- Work to complete:
Pictures aside, the output must consist of the lines from the one containing "Instruction: Expand the" through the end of the data, reproduced exactly.

Start of Block

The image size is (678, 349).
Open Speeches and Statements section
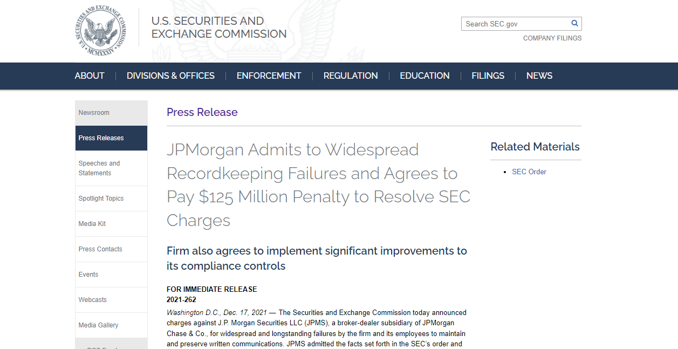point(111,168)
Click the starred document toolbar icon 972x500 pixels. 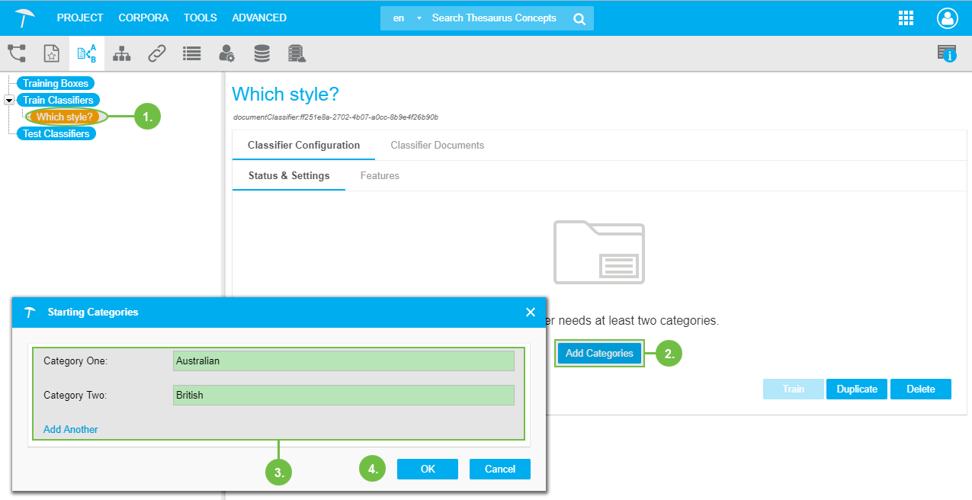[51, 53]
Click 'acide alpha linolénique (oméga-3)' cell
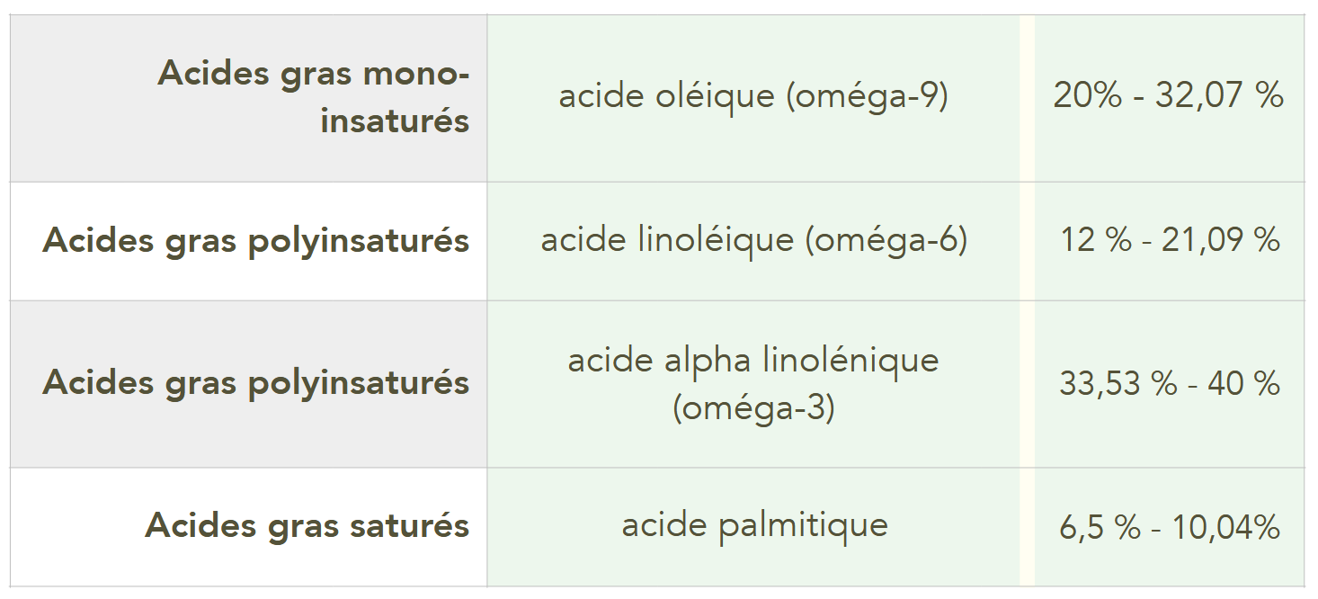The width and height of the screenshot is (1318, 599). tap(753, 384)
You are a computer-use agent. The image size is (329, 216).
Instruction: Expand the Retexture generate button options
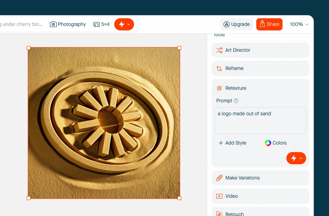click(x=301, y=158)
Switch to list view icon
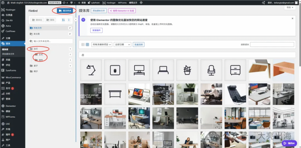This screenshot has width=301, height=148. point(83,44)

End of Block

- Answer box:
Instruction: Expand the Retexture generate button options
click(x=301, y=158)
Switch to list view icon
This screenshot has width=301, height=148. point(83,44)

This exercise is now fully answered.